Quote, word for word, only the lines running from the line with "Task: Click the YouTube play logo icon" through the end of the listing. Leave out the pictures.
Data to use Block Start
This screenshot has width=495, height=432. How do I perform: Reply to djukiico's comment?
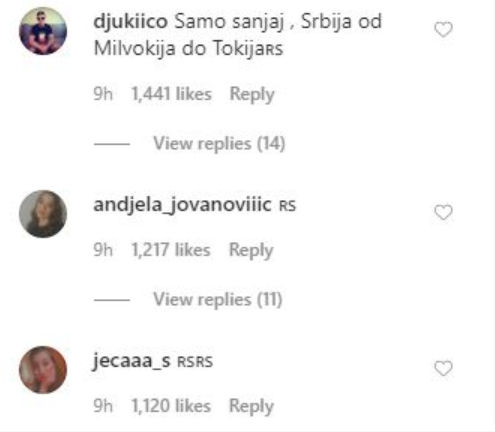click(x=252, y=94)
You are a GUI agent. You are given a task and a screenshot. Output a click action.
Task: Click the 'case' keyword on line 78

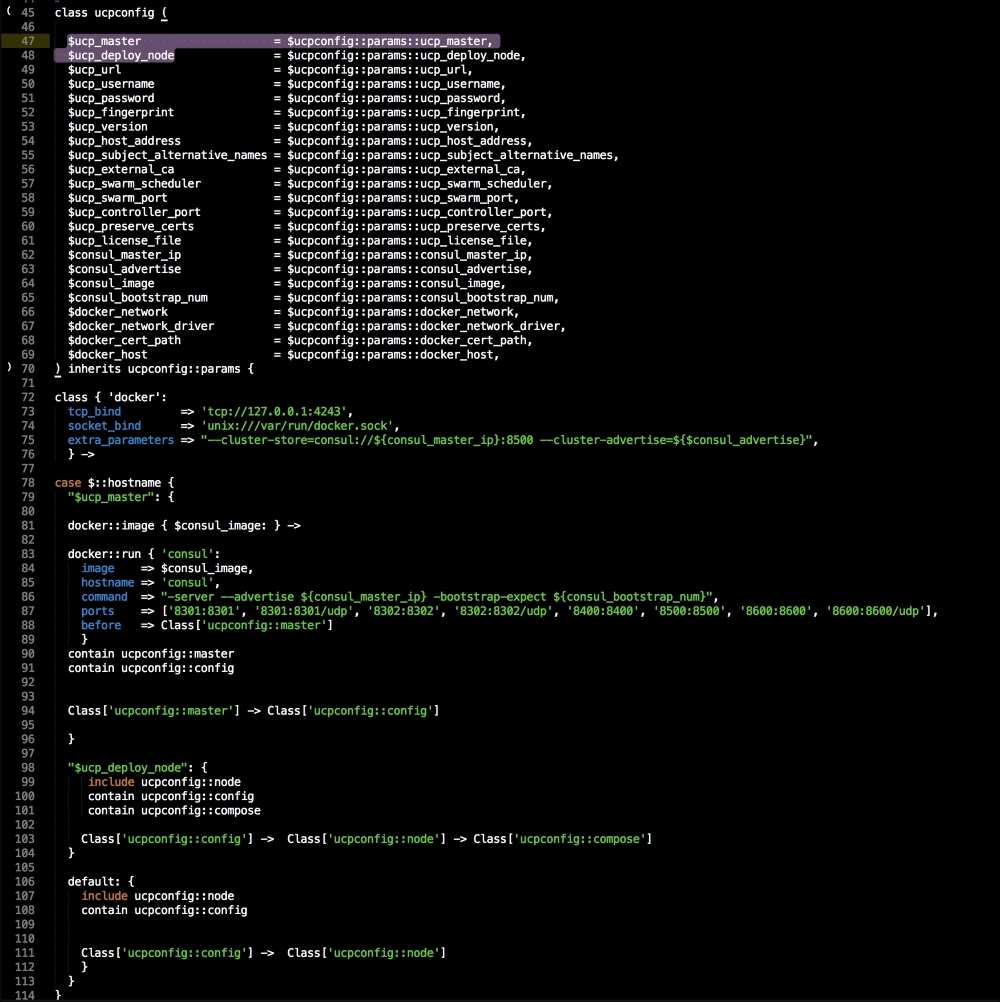click(x=68, y=482)
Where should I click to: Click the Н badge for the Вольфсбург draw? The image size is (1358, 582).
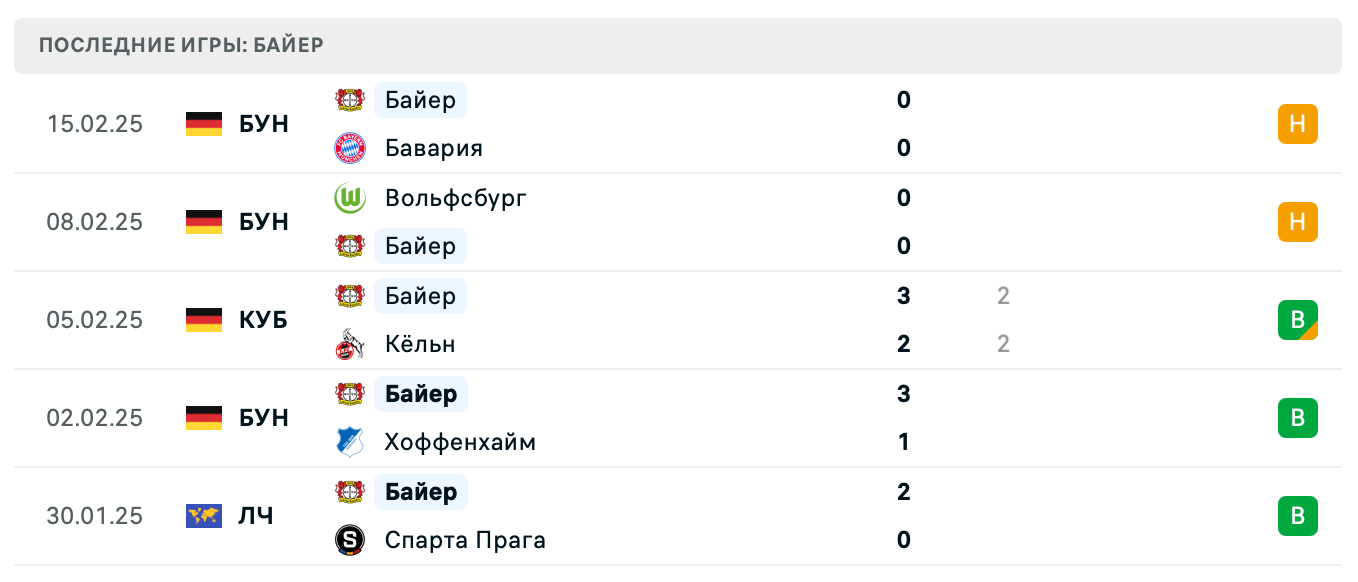point(1298,222)
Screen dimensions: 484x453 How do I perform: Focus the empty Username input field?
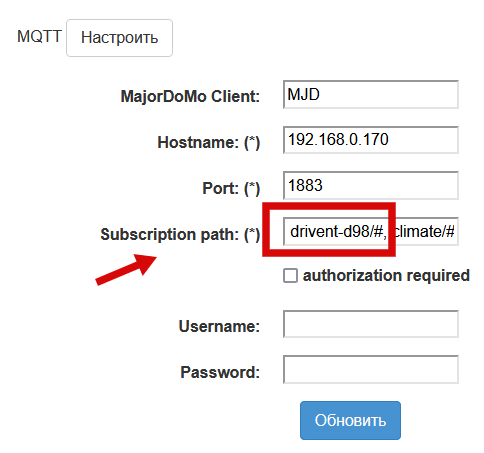[371, 324]
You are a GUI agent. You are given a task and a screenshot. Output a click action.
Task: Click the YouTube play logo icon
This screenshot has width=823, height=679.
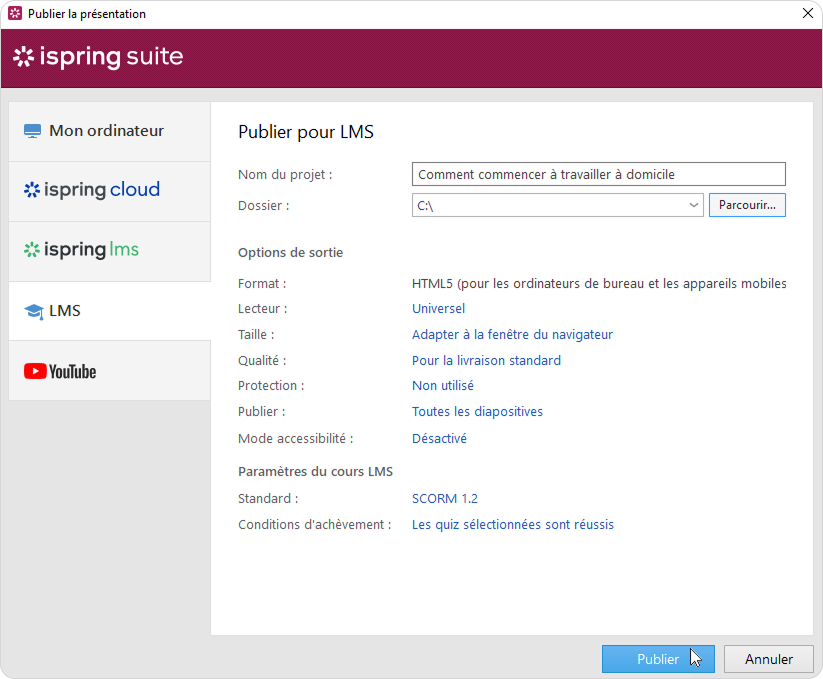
Data to use Block End
:: Answer to the problem ::
Task: Click the YouTube play logo icon
This screenshot has width=823, height=679.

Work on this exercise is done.